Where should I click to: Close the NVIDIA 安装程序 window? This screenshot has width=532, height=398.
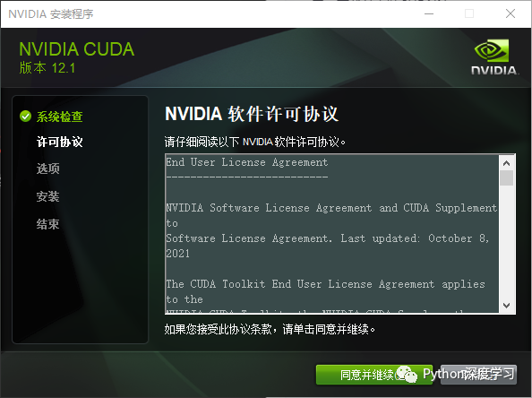(511, 14)
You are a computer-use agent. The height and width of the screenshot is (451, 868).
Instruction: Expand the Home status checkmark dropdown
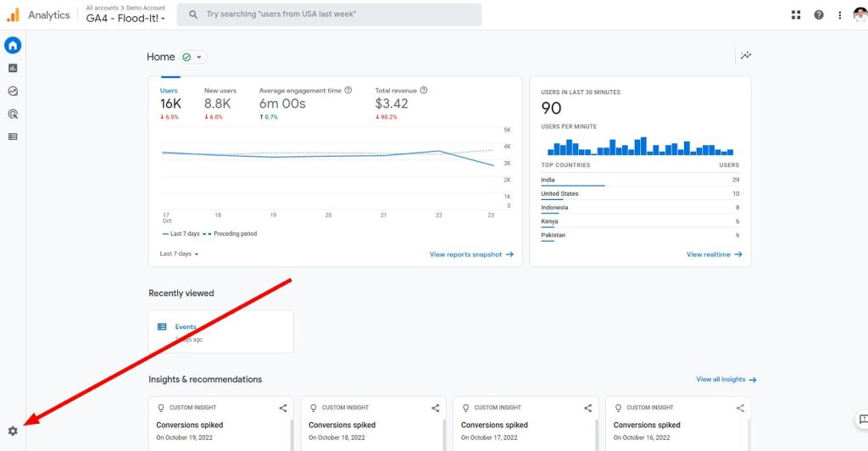(193, 57)
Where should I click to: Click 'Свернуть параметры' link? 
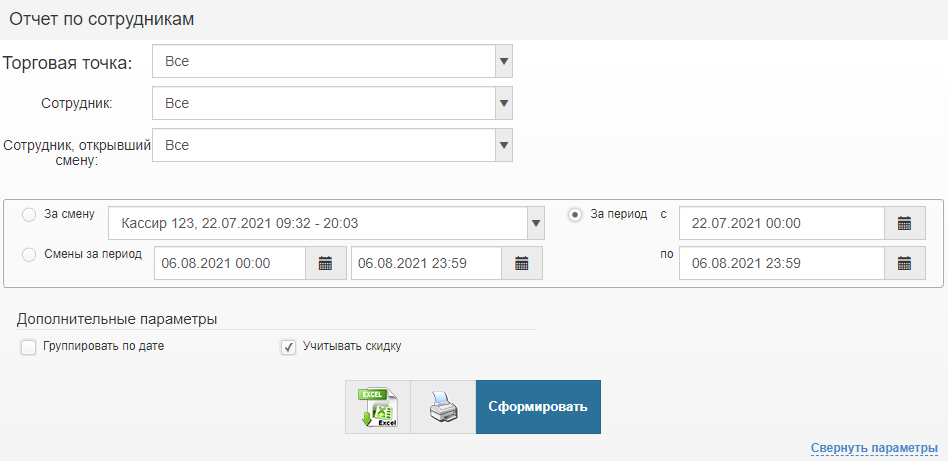coord(874,448)
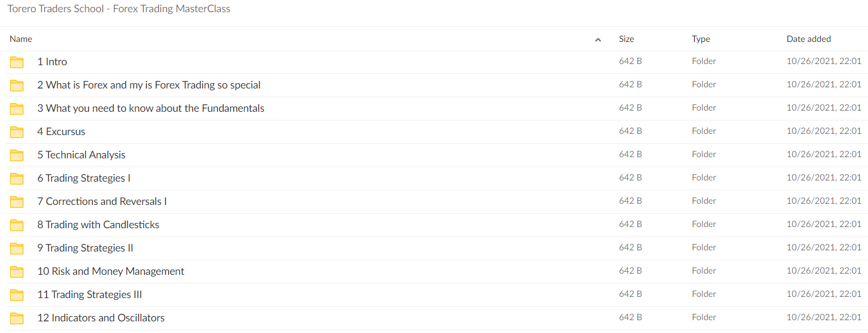Image resolution: width=868 pixels, height=333 pixels.
Task: Click the Torero Traders School breadcrumb title
Action: 119,9
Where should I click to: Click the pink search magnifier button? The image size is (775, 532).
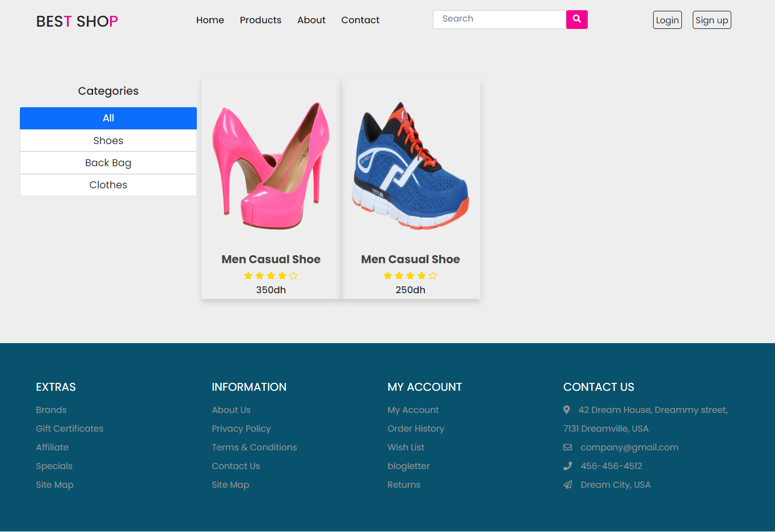tap(576, 19)
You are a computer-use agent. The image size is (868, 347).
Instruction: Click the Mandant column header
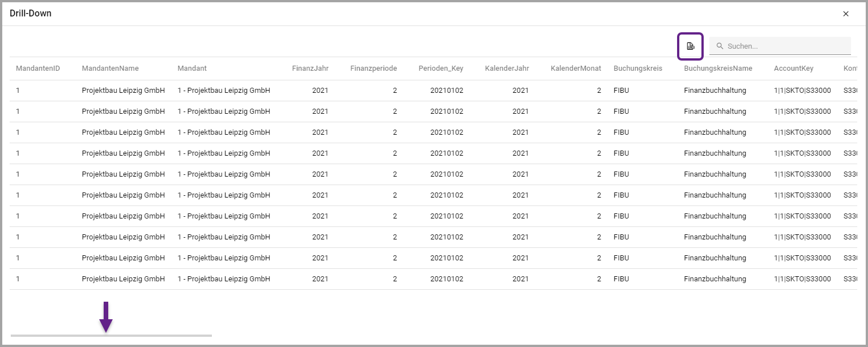[192, 68]
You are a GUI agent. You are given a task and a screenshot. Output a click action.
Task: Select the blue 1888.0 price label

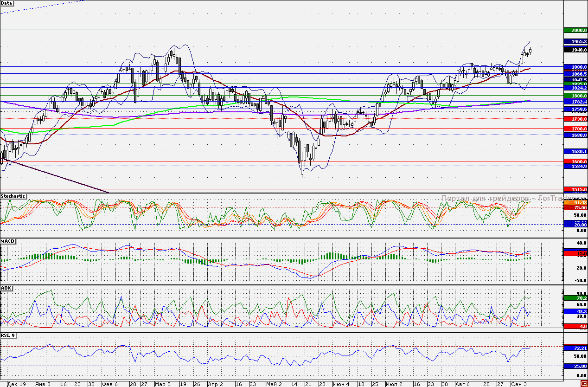click(x=575, y=67)
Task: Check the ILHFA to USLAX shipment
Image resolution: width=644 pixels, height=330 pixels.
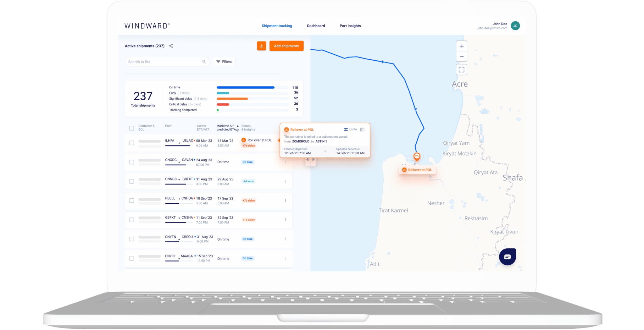Action: pos(132,143)
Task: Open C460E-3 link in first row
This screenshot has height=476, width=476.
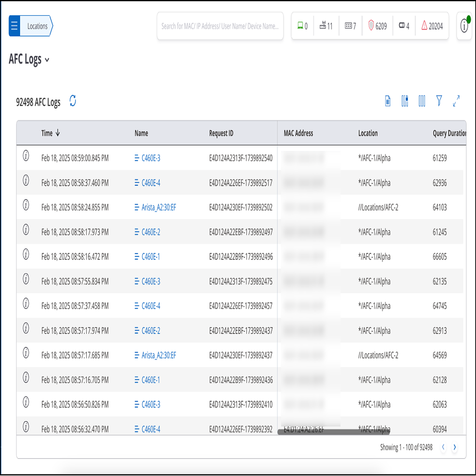Action: tap(150, 158)
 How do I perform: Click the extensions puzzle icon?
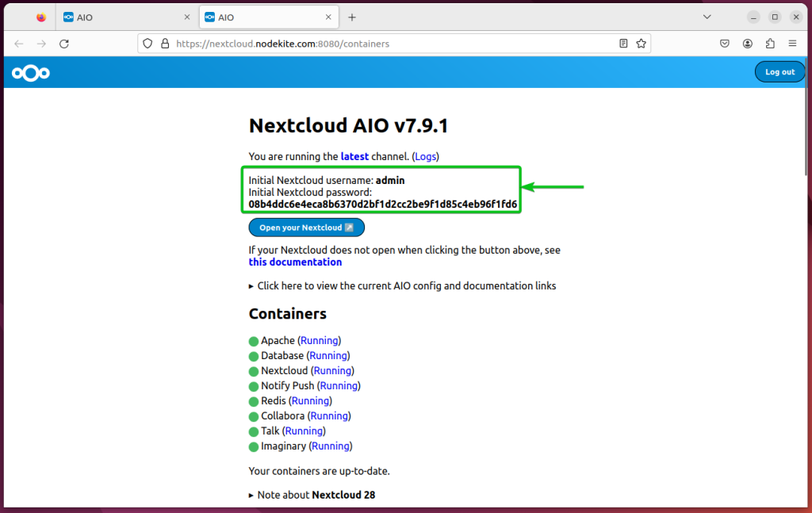point(769,44)
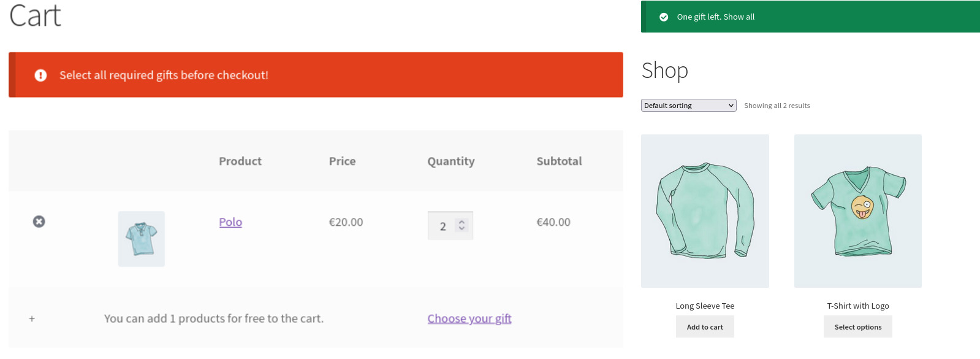Click the Polo quantity input field
Viewport: 980px width, 359px height.
click(450, 226)
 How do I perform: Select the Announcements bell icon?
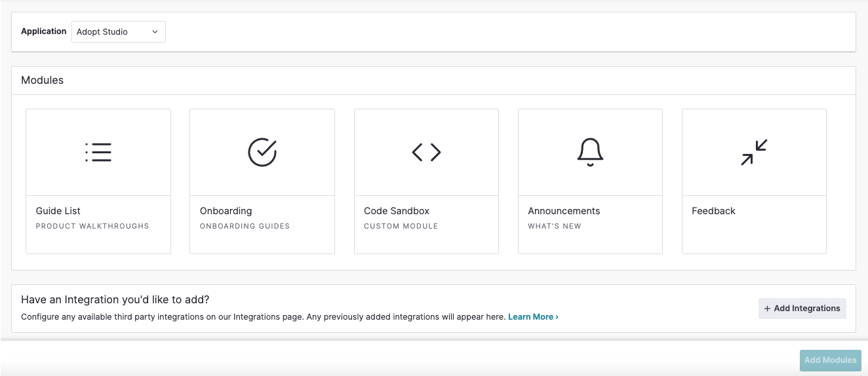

============================================================

Determine how many lines in the records above hold the word "computer", and answer with that number only.

2